:: Goal ::
Write the next part of the lib_mysqludf_preg documentation page, picking up right after its last line.

Skip to content

serkanserttop/lib_mysqludf_preg

 
 

Repository files navigation

lib_mysqludf_preg - PREG functions for mysql

lib_mysqludf_preg is a library of mysql UDFs (user-defined-functions) that provide access to the PCRE (perl compatible-regular-expressions) library for pattern matching. The PCRE library is a set of functions that implement regular expression pattern matching using the same syntax and semantics as Perl 5. This syntax can often handle more complex expressions and capturing than standard regular expression implementations. For more information about PCRE, please see: http://www.pcre.org/.

lib_mysqludf_preg currently provides the following functions:

PREG_RLIKE( pattern , subject ) - test whether subject matches pattern, which is a perl compatible regular expression.

PREG_CAPTURE(pattern, subject [, capture-group] [, occurence] ) - capture a named or numeric parenthesized subexpression from a pcre pattern. Capture from a specific match of the regex or the first match is occurence not specified.

PREG_CHECK( pattern ) - test whether the given pattern is a valid perl compatible regular expression.

PREG_POSITION(pattern, subject [, capture-group] [, occurence] ) - get the position in subject of a named or numeric parenthesized subexpression from a pcre pattern. Capture from a specific match of the regex or the first match if occurence not specified.

PREG_REPLACE(pattern, replacement, subject [ ,limit ] ) - perform a regular expression search and replace using a PCRE pattern.

LIB_MYSQLUDF_PREG_INFO() - obtain information about the currently installed version of lib_mysqludf_preg.

Some examples:

  • SELECT captured, description FROM (SELECT PREG_CAPTURE( '/(new)\\s+([a-zA-Z])(.)/i' , description, 2 ) as captured FROM state WHERE description LIKE 'new%') as t1 WHERE captured IS NOT NULL;

  • SELECT position, description FROM (SELECT PREG_POSITION( '/(new)\\s+([a-zA-Z])(.)/i' , description, 2 ) as position FROM state WHERE description LIKE 'new%') as t1 WHERE position IS NOT NULL;

  • SELECT * from products WHERE PREG_RLIKE( '/hemp/i' , products.title )

  • SELECT CONVERT( PREG_REPLACE( '/fox/i' , 'dog' , 'The brown fox' ) USING UTF8) as replaced;

Please see test/lib_udfmysql_preg.test and test/lib_udfmysql_preg.result for more examples.

More Documentation

Please see doc/html/index.html for more detailed documentation of the SQL functions.

:: Data extract ::
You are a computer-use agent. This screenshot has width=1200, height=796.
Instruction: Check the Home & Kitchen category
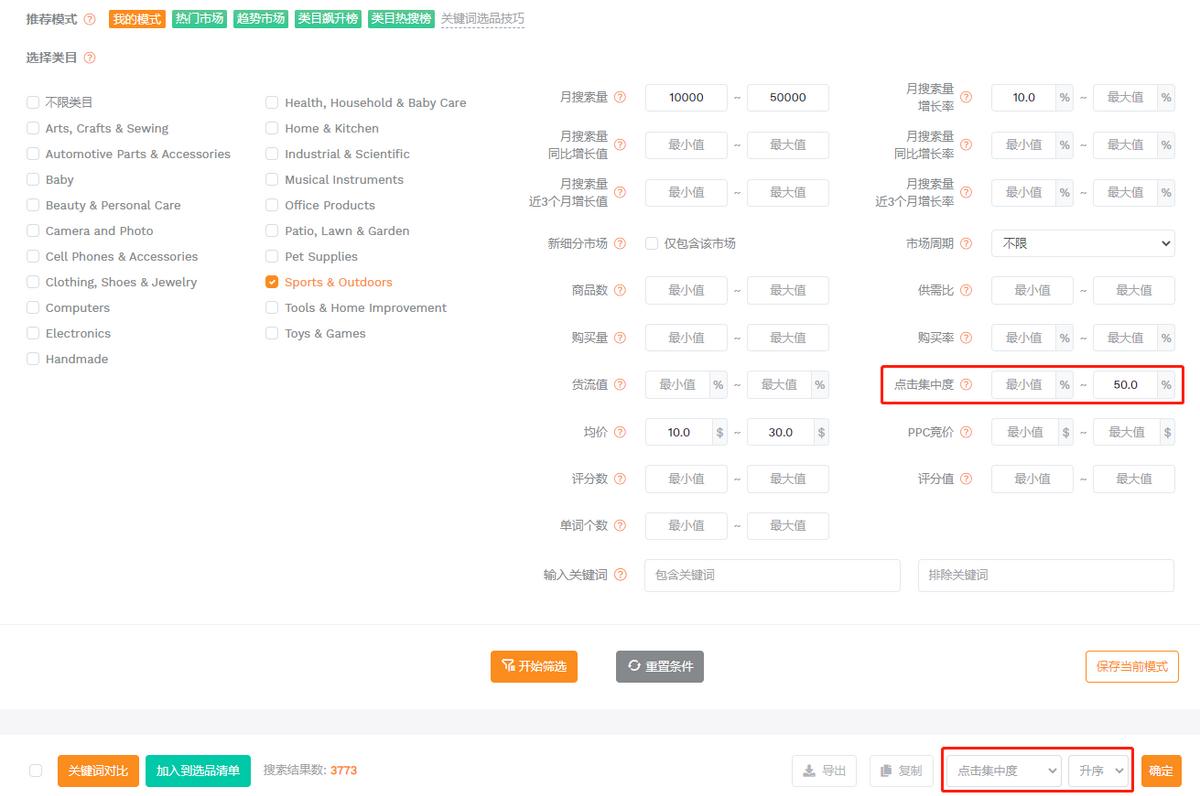click(x=272, y=128)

:: Answer ::
Installation

Please see the file INSTALL or (doc/INSTALL.windows) for the full installation instructions.

The short instructions are:

./configure; make install; make installdb ; make test

Getting libmysql_udf_preg

Download from: http://www.goodhumans.com/Misc/libmysql_udf_preg-LATEST.tar.gz

Reporting Bugs & Feedback

Please send information regarding bugs and any other feedback to: raw@goodhumans.com

Known Issues & Caveats

  • pcre_study should be used (but isn't) for constant patterns;
  • there is no localization or locale support
  • there is no multi-byte character set support
  • some program locations that should be set in autoconf are not
  • It would be nice if there were a persistend cache of compiled regexes
  • It would also be nice if there were a peresistent cache of regex matches. This would allow for a more efficient way of retrieving multiple matches than repeated called with different 'occurence' arguments.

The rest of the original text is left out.